═══ EXTRACTED RECORDS ═══

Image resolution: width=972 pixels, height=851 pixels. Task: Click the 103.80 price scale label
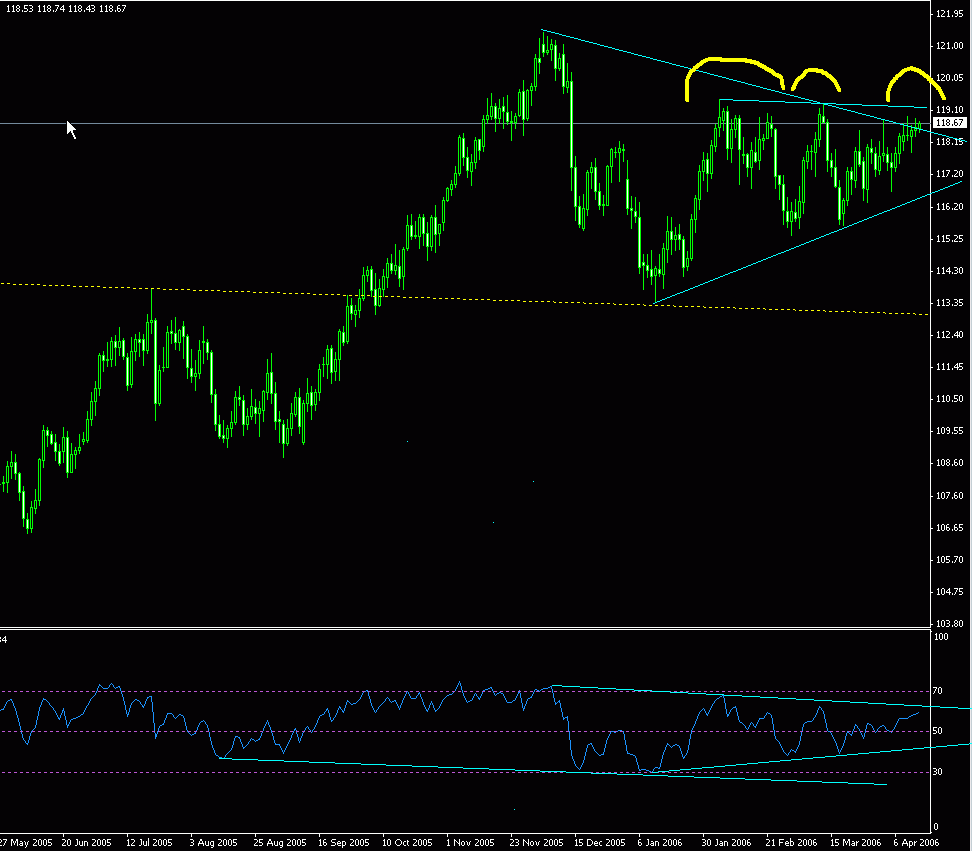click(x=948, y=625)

═══
═══ EXTRACTED RECORDS ═══

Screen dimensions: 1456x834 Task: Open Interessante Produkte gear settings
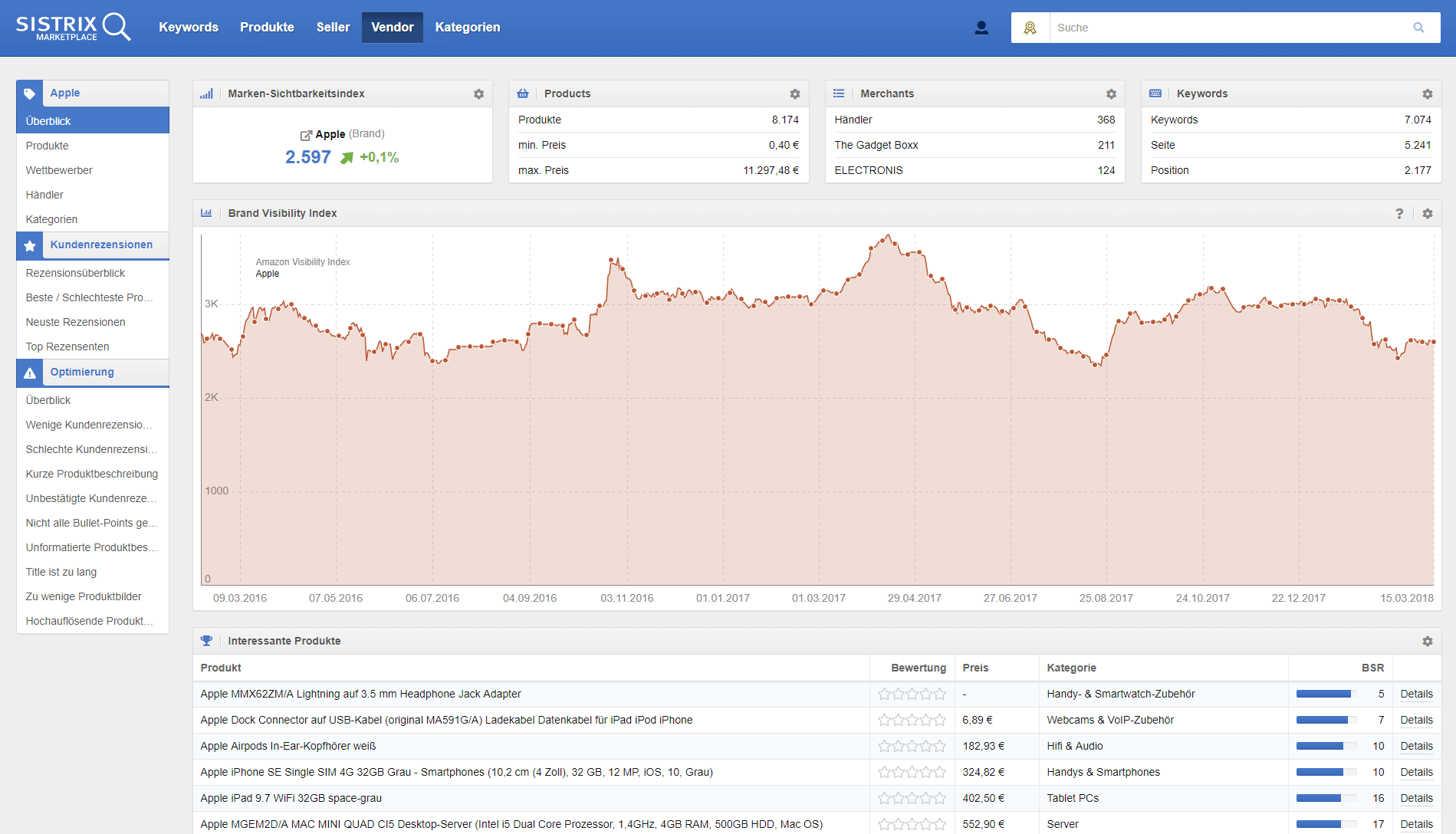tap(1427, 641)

═══
═══ EXTRACTED RECORDS ═══

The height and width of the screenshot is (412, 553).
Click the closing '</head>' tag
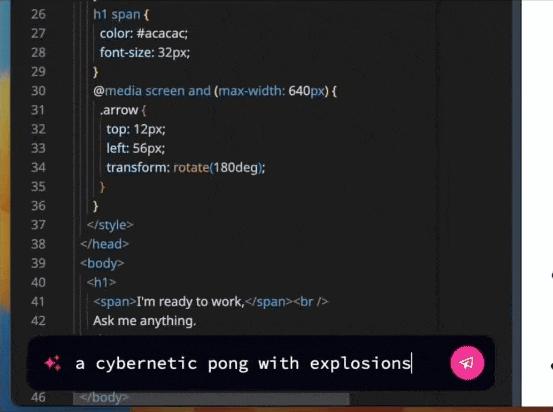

═══

EXERCISE GOAL:
Reproduce exactly the stretch of the material above that starts at the line with "The height and" and ends at the line with "Click the closing '</head>' tag", both included, and nothing else.

EXERCISE ANSWER:
The height and width of the screenshot is (412, 553).
Click the closing '</head>' tag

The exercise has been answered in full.